Erzählt wird mittels Rückblenden die Geschichte des ehemaligen Varietéstars Adam Stein (Jeff Goldblum), eines modernen Hiob. Seine Erinnerungen kommen, wie es für Traumata typisch ist, flashbackartig immer wieder über ihn und werfen ihn zurück in die Zeit in Deutschland und im Lager. Für den Lagerkommandanten Klein war Adam der »größte lebende deutsche Komiker«. Ein Clown, Magier, Zirkusveranstalter und Charmeur im Berlin der zwanziger und dreißiger Jahre, ein Mann mit einer starken Ausstrahlung und einem übersinnliches Gespür für die tiefsten Sehnsüchte und Ängste der Menschen. Adam hatte Klein einmal das Leben gerettet und dieser – »Ein Leben für ein Leben« – revanchiert sich nun auf seine – sadistische – Weise: Er lässt Adam als seinen Hund leben.

Als ein kleiner Junge in der Klinik aufgenommen wird, der viele Jahre wie ein Hund gehalten worden war und sich immer noch als solcher gebärdet, kommt es zu einer seltsamen Begegnung mit Adam. Die Geschichte einer unerwarteten Heilung nimmt ihren Anfang. Den Filmemachern, die hervorragend agierenden Schauspieler eingeschlossen, gelingt es auf beeindruckende und subtile Weise zu zeigen, wie Traumatisierungen uns verändern, wie die Täter ein Teil der Opfer werden, den sie nicht mehr los werden können. Es gibt keine Rückkehr zum unbefangenen Zustand davor. Das Ringen zwischen Opfer und Täter geht in den Menschen weiter, noch lange nachdem alles schon vorbei ist und vergiftet ihr Leben. Die Opfer werden ein zweites Mal Opfer und drohen, in dem Kampf zu unterliegen.

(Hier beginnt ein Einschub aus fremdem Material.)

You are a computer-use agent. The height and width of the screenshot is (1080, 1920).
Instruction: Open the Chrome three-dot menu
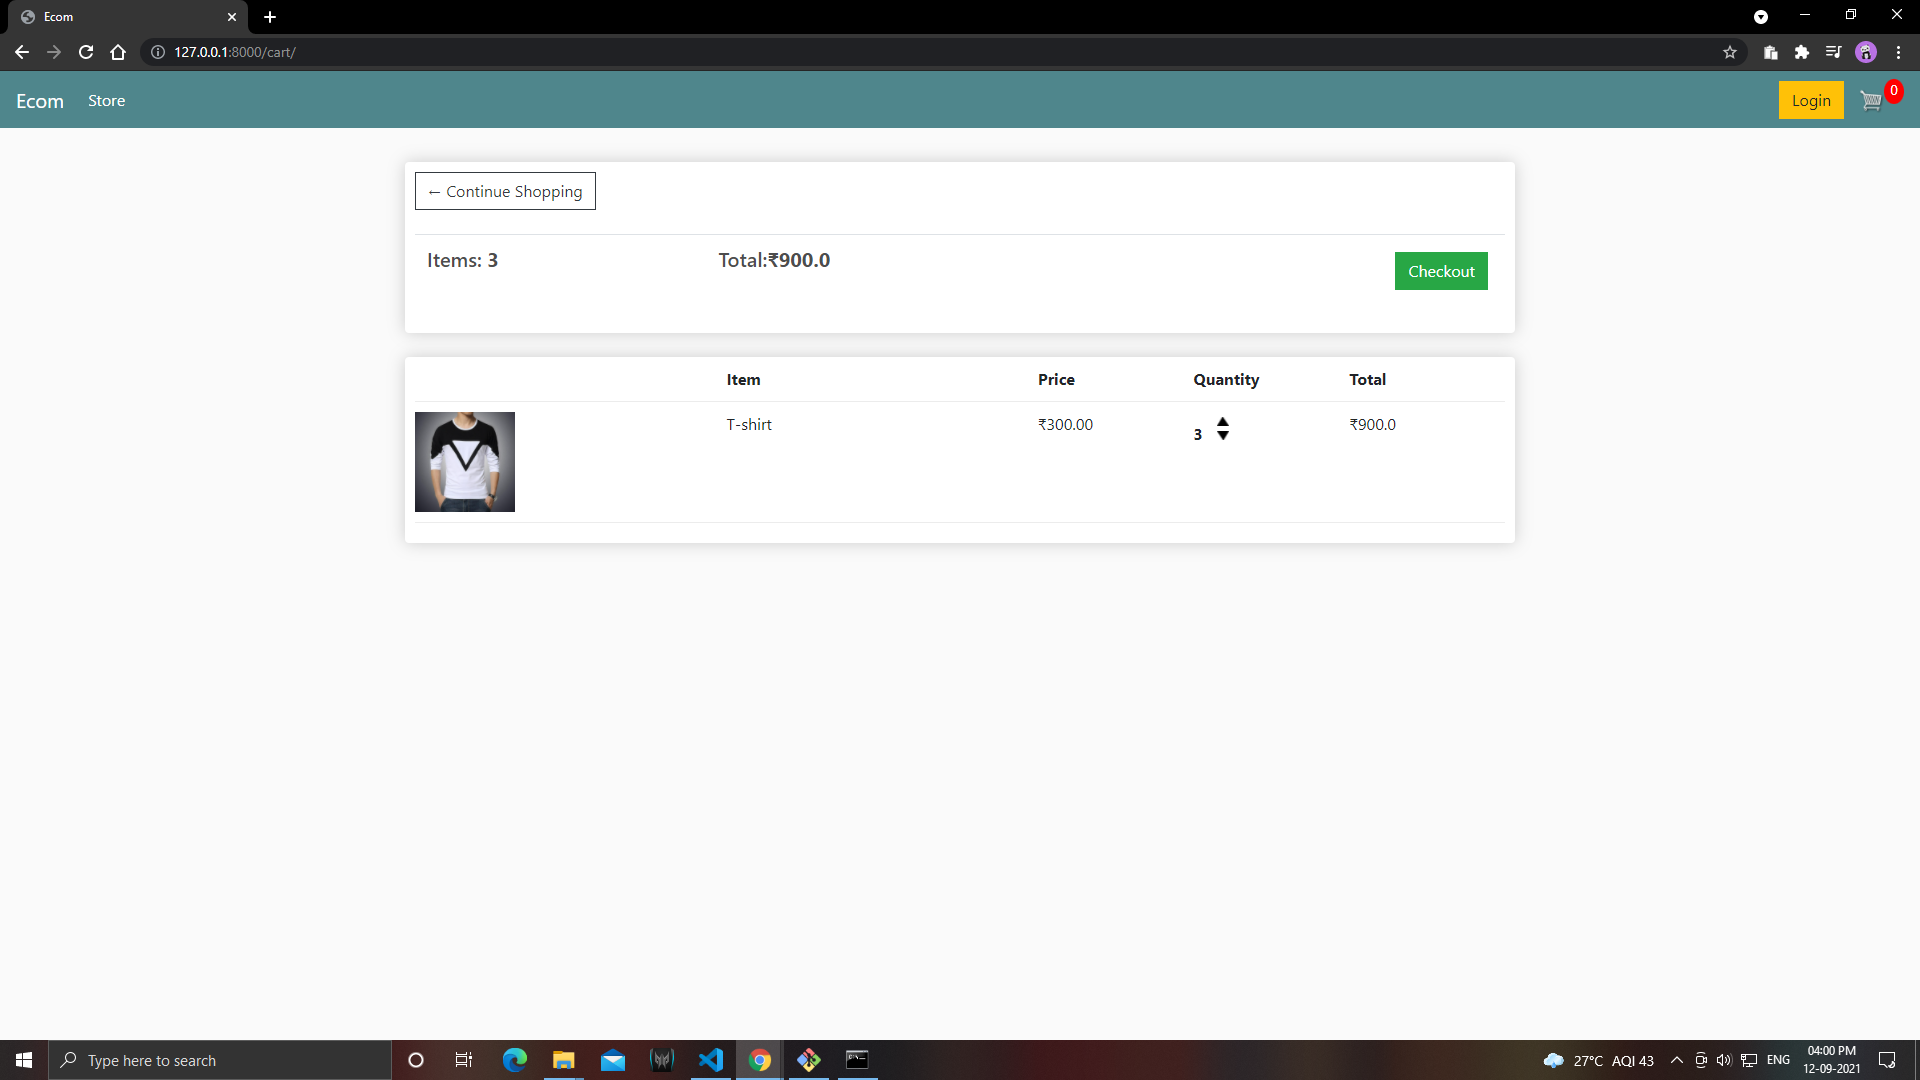tap(1899, 52)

Auf verstörende Weise zeigt der Film sowohl die Opfer- als auch die Täterperspektive immer wieder in ein und denselben Personen. Die unvermeidlichen Situationen der Retraumatisierung werden in den Beziehungen anschaulich. In seinem Verhältnis zu dem kleinen, verstörten Jungen wird Adam nicht nur in sein eigenes traumatisches Erleben rückversetzt, er wird unvermeidlich auch mit seinen eigenen introjizierten Täteranteilen konfrontiert und bekommt so einen Zugang zu dem Jungen und zu seinem eigenen Trauma. Beide können daran wachsen.

Neben dieser eigentlichen Geschichte enthält der Film noch eine eher latente Ebene, die Bezug nimmt auf die teilweise permanent traumatisierenden gesellschaftlichen Verhältnisse, unter denen die Menschen in Israel bis heute leben und in denen die unselige Opfer-Täter-Spirale fortgesetzt wird. Die Erschütterungen des Zivilisationsbruches wirken nach. Sie werden transgenerational übertragen. Am deutlichsten wird das, als Adam mit seinem Schwiegersohn am Grab seiner älteren Tochter steht, die den Holocaust überlebt hatte und bei der Geburt ihres ebenfalls toten Sohnes starb. Es ist schwer, darin keine Symbolik zu sehen, ebenso wie in der absurden abgeschiedenen Lage der Klinik, die ein Bild sein mag für die »Aussätzigkeit« der Holocaustüberlebenden, denen es nicht gelingen will, sich in die Alltagverhältnisse einzufinden. Sie erinnern an Leprakranke, die ausgesperrt werden weil die »normal Angepassten« sich bei Kontakt anzustecken fürchten; einerseits hinsichtlich einer fortgesetzten Opfer-Täter-Retraumatisierung, andererseits aber auch hinsichtlich der ständig von ihnen ausgehenden Mahnung, was Gewalt und Traumatisierung mit uns machen.

Der Film entlässt uns mit Bildern, die wir nicht mehr vergessen, die uns in unseren unbewussten Ängsten ansprechen, mit emotionalen Eindrücken die uns die Tränen in die Augen treten lassen. Durch seinen makaberen Humor macht er dem Zuschauer die unerträglichen Wahrheiten doch noch erträglich. Ein anrührender und verstörender, ein tief berührender Film. Ungeteilter Respekt den Filmemacher und Schauspielern.